## Selected excerpt

####

Probate Gold Mine

Week 9: #52 Ancestors – Where There’s a Will

By Eilene Lyon

This week’s title should really be “Where There Isn’t a Will.” That’s because sometimes a probate case, when a person dies intestate, can tell you more about that person than a will ever could.

When I started writing the California gold rush story about my ancestor, Henry Zane Jenkins, I turned to a collection of family letters which had been sitting in my files for literally decades. Henry’s writing is tedious to read, but I realized that there was a story buried in there. First, I scoured the letters to gather the names of people he referred to, particularly the men who went with him from Indiana to the mines.

There was a group of ten all together. Aside from Henry (3rd great-grandfather), two were uncles of mine and one was a cousin, though I didn’t realize all that at first. I painstakingly found records and pieced together the lives of each. One of the men, Asa Harvey Hunt, was the first to return from California. He was apparently in ill health, as he died on Christmas Eve 1852, about six months after he got home to his wife and five children.

Poor Hunt died the day before Christmas  left a helpless family  they say they moved to Camden a short time before his death.” – Abigail Jenkins in a letter to her husband, Henry Zane Jenkins, in California, January 10, 1853.

Though Harvey went west to make a “pile” of gold, like most, he did not succeed. What I didn’t realize, until I found his 122-page (!!) probate record on Ancestry, was that Harvey was already in deep debt before he left home in 1851.

####

(Stored dataset items)
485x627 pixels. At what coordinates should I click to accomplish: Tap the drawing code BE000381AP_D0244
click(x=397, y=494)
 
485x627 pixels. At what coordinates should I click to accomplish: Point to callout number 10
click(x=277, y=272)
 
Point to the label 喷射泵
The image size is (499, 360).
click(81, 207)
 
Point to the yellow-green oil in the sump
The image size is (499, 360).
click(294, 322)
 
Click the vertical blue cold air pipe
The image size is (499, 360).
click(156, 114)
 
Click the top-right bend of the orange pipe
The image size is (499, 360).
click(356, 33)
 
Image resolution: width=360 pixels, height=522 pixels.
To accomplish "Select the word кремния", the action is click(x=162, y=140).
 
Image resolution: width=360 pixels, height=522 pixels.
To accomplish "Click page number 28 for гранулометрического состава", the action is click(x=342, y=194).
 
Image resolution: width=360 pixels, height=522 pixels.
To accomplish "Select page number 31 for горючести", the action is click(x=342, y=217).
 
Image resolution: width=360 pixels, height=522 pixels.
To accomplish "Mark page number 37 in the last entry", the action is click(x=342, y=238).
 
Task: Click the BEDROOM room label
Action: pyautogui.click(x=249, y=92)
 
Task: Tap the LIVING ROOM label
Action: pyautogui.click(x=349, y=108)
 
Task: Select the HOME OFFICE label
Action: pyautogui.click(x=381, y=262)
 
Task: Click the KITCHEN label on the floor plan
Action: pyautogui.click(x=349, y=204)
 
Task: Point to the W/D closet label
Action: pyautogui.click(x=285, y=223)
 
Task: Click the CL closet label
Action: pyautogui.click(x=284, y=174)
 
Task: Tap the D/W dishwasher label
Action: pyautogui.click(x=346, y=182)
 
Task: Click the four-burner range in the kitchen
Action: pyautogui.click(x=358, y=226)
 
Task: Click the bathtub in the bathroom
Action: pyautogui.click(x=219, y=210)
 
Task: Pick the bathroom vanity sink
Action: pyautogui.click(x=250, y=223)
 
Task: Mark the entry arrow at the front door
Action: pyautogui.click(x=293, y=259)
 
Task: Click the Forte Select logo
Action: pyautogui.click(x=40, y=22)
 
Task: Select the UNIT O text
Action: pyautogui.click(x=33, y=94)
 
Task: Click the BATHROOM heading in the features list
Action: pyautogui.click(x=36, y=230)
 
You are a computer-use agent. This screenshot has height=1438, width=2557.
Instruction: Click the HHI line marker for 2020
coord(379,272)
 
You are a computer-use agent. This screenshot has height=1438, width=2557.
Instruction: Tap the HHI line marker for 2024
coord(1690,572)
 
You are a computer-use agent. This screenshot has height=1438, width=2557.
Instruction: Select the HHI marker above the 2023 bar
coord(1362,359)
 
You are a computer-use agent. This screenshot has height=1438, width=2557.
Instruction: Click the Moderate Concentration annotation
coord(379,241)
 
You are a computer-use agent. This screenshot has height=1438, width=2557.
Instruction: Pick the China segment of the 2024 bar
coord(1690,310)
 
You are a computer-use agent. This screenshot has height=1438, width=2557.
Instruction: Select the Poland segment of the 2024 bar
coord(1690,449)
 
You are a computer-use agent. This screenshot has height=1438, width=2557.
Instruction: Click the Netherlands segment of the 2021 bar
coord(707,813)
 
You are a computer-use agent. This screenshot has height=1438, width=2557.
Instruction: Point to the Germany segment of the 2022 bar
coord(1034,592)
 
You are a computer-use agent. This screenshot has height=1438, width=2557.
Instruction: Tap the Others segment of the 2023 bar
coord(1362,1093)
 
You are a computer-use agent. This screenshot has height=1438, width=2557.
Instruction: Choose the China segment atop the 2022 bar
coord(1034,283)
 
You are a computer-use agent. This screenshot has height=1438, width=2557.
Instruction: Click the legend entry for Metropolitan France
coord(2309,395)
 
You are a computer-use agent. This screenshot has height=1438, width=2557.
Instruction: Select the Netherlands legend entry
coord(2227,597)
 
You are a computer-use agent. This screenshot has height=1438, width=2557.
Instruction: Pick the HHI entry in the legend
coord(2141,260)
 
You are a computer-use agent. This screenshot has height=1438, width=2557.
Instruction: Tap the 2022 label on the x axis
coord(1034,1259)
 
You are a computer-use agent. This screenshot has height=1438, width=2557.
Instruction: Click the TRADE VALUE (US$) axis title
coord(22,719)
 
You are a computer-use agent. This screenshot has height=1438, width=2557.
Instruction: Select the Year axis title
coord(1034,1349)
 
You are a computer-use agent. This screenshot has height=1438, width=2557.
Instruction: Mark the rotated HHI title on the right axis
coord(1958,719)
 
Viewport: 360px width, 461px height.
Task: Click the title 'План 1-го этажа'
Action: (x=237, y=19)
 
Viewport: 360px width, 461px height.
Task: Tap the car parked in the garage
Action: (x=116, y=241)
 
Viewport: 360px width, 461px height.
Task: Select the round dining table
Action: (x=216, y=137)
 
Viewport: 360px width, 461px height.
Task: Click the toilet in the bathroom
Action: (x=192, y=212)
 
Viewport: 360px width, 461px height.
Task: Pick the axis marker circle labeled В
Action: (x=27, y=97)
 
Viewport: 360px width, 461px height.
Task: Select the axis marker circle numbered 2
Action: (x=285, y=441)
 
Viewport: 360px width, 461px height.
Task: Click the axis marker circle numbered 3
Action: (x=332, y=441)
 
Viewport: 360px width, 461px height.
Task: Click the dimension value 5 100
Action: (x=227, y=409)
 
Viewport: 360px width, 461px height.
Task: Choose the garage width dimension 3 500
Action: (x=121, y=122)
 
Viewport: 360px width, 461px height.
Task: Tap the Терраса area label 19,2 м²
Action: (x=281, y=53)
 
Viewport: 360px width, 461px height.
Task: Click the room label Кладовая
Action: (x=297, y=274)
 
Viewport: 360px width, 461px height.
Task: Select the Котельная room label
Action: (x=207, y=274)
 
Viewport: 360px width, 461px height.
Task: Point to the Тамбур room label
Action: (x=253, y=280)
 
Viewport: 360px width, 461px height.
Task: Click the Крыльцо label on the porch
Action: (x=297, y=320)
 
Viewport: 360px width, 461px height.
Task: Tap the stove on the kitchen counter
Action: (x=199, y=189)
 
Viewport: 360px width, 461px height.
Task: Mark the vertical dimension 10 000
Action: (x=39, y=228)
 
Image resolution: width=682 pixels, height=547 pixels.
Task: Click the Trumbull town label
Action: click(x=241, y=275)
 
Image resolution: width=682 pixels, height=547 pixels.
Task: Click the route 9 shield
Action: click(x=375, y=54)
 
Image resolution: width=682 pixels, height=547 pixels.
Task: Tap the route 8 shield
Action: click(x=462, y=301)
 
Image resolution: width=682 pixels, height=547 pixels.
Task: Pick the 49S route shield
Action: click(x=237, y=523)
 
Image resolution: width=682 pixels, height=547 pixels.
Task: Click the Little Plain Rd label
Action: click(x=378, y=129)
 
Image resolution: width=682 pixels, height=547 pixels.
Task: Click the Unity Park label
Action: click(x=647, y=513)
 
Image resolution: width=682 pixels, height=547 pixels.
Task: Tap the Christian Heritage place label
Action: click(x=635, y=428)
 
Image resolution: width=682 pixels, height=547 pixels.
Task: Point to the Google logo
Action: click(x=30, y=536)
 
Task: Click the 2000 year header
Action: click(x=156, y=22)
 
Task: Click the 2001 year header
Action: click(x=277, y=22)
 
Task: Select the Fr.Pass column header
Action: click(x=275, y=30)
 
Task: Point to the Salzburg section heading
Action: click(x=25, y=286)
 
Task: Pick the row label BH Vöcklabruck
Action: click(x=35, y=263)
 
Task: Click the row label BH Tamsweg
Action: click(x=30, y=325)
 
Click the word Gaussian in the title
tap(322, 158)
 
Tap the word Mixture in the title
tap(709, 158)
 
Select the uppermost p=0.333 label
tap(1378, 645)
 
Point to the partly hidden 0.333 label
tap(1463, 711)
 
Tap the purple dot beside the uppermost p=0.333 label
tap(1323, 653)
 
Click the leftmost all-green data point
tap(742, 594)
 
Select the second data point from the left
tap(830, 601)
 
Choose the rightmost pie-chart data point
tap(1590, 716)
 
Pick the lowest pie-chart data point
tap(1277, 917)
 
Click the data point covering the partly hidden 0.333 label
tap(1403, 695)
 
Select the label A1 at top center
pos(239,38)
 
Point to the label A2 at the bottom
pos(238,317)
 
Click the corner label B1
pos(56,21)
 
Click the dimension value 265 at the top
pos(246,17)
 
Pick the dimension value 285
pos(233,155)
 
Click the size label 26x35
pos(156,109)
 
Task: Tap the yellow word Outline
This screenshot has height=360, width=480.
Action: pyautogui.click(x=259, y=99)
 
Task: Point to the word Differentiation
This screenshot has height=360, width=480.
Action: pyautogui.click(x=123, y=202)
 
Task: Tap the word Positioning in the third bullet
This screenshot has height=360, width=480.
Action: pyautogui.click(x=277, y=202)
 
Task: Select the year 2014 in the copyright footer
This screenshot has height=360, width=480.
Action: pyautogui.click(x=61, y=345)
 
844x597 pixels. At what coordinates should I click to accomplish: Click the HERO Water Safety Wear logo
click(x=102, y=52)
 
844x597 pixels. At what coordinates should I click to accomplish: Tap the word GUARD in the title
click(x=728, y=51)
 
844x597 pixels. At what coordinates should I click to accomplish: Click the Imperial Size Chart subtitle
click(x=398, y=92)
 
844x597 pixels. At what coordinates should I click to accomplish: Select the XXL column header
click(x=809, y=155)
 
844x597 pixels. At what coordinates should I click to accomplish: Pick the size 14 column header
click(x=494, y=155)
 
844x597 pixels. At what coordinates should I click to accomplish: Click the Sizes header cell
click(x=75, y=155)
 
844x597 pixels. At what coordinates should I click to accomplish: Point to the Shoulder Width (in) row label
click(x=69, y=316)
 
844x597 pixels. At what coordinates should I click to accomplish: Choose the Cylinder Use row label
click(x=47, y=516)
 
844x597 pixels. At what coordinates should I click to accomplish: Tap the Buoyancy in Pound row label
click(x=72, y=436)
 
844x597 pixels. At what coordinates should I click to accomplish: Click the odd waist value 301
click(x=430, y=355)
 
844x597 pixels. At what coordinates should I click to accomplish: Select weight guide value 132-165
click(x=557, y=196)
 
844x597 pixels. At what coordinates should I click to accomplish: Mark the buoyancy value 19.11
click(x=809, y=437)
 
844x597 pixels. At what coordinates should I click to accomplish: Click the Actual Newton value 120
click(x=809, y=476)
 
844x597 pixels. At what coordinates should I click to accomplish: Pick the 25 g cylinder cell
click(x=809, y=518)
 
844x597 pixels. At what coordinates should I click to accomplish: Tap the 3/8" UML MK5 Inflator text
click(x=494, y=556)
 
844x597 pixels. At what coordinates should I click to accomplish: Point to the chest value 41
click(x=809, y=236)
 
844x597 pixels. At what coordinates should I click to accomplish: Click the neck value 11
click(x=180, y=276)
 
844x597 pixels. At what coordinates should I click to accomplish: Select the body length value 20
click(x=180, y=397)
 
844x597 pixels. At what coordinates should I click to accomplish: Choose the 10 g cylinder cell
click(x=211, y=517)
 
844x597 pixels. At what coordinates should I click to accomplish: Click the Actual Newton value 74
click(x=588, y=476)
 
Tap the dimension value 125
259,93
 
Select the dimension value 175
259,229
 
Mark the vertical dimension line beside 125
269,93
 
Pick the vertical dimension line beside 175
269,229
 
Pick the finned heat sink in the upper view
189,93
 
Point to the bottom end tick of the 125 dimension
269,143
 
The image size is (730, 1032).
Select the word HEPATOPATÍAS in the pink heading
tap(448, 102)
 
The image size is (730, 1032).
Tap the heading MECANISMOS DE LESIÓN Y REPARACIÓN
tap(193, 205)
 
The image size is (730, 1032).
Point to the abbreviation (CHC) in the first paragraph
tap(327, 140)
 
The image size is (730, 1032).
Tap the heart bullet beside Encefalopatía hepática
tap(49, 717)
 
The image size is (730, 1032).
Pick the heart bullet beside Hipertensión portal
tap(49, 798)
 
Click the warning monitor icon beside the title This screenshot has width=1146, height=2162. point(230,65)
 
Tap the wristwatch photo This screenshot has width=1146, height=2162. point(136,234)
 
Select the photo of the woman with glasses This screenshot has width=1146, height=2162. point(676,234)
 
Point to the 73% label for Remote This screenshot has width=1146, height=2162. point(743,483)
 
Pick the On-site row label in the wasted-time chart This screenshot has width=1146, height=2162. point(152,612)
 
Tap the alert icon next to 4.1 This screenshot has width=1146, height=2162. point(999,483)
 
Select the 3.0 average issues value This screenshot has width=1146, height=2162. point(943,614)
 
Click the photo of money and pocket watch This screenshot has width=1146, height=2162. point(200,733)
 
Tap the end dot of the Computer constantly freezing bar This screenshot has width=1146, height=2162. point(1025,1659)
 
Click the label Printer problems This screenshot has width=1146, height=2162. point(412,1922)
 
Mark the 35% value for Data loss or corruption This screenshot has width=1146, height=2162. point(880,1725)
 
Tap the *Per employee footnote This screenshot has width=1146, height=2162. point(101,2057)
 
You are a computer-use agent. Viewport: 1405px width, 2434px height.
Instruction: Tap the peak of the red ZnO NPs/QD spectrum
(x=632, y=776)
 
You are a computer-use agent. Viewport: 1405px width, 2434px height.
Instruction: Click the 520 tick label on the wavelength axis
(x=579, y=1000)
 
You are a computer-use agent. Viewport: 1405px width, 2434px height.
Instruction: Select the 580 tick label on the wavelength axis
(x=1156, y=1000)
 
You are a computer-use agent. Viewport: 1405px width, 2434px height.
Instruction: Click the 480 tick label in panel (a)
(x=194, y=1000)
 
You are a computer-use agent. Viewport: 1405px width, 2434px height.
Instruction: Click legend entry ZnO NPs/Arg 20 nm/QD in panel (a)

####

## Job A
How many pages long is Asa Harvey Hunt's probate record, according to the probate blog post?
## Job B
Extend the probate blog post about Asa Harvey Hunt by writing on from its final sentence.

## Written response A
122 pages.

## Written response B
Susan Hunt, Harvey’s wife, had probably been hounded by creditors the entire 15 months he’d been gone. “Surely he’s been sending you gold from the mines,” they would have said. “He promised!”

Toward the end of the record, I found a document that rocked me on my heels: a promissory note for $2,800, signed by five of the men in the mining company, plus many other men from the community. Whoa! That’s a lot of money for 1851.

When you consider that Harvey was taken to court for $20 debts, that large note does seem astronomical.

That discovery eventually led to a much deeper understanding about what these men did in order to finance their gold mining expedition. I wrote about that earlier (here).

Also in the probate, I found that there had been court judgments for Harvey’s debts even before he left. There were also records for purchases he made on account in the time between when he got home from California and the time he died. Many were for cloth and shoes – his family was likely dressed in rags by the time he came home.

Not surprisingly, Harvey’s widow soon remarried. His estate took over a decade to settle, because his assets were nowhere near enough to cover his debts. It’s just one sad aspect to the whole gold rush story.

Feature image: A bill for new and repaired shoes presented to the estate of Harvey Hunt. The purchases were made before Harvey died in 1852, but not presented to the estate until 1857.

P1140648

Headstone of Asa Harvey Hunt in Hillside Cemetery, Pennville, IN. (E. Lyon 2017). Pennville was previously known as Camden.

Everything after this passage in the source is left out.